### Problem description
Retype the data below line for line, omitting the pictures.

### Dataset entries
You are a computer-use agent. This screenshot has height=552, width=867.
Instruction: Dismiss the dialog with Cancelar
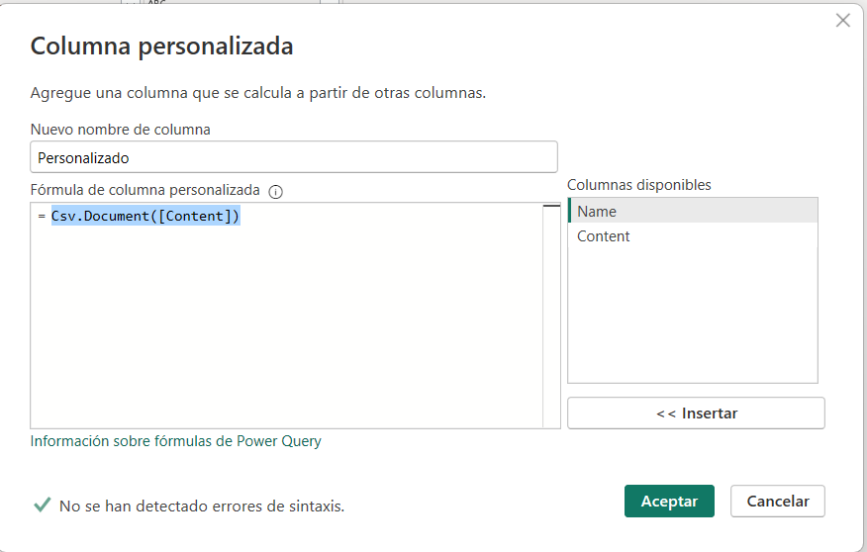pos(778,502)
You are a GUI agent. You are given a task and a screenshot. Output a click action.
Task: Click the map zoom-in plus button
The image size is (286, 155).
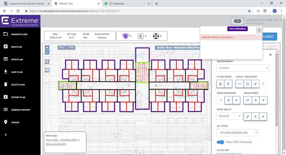click(x=47, y=47)
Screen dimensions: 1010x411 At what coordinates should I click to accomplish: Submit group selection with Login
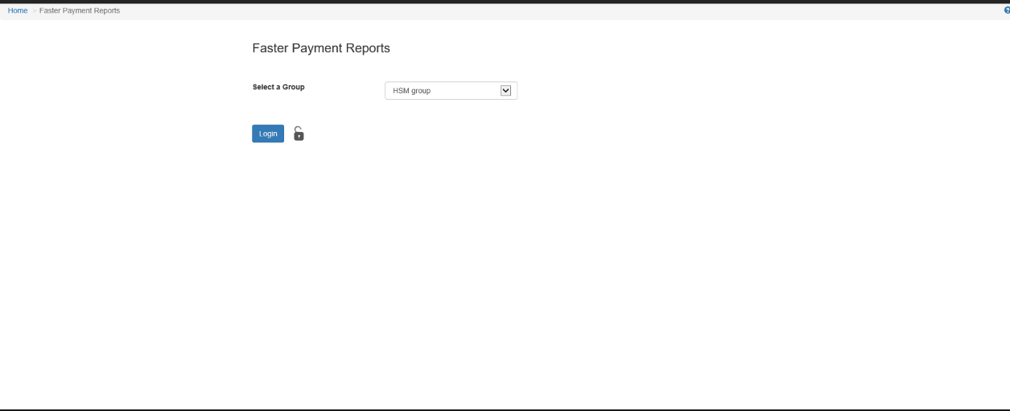pyautogui.click(x=268, y=134)
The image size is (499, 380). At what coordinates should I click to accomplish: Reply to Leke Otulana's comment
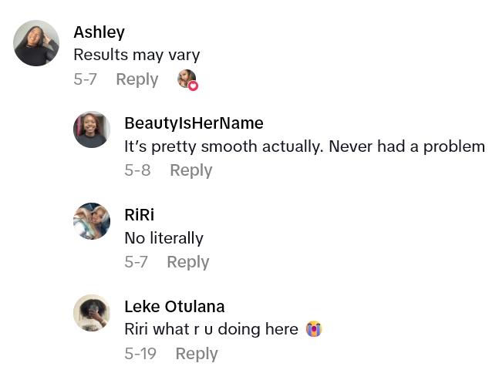pyautogui.click(x=197, y=354)
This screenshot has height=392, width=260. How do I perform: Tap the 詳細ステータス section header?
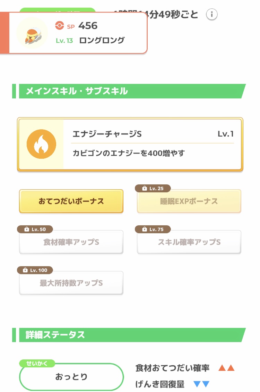tap(129, 335)
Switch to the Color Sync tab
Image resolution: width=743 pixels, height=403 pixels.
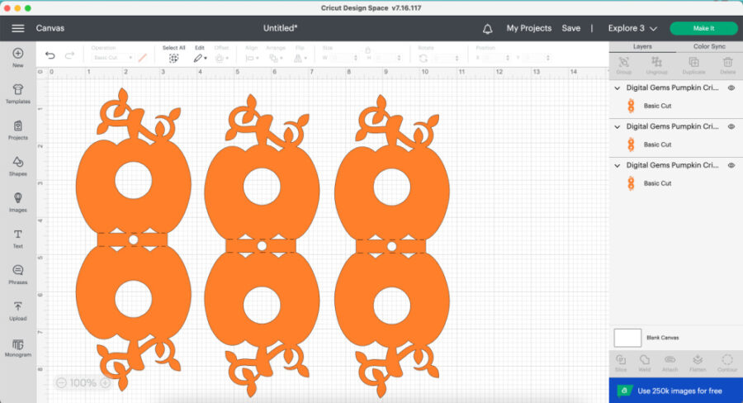709,46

### Answer to this task
You are a computer-use agent. This screenshot has height=552, width=867.
Instruction: Dismiss the dialog with Cancelar
pos(778,502)
You are a GUI agent. You are given a task and a screenshot. Output a click action.
Task: Click the map zoom-in plus button
The image size is (286, 155).
click(x=47, y=47)
Screen dimensions: 1010x411 At what coordinates should I click to accomplish: Submit group selection with Login
pyautogui.click(x=268, y=134)
The image size is (499, 380). At what coordinates should I click to accomplish: Reply to Leke Otulana's comment
pyautogui.click(x=197, y=354)
This screenshot has height=392, width=260. How do I perform: Tap the 詳細ステータス section header?
tap(129, 335)
Switch to the Color Sync tab
Image resolution: width=743 pixels, height=403 pixels.
709,46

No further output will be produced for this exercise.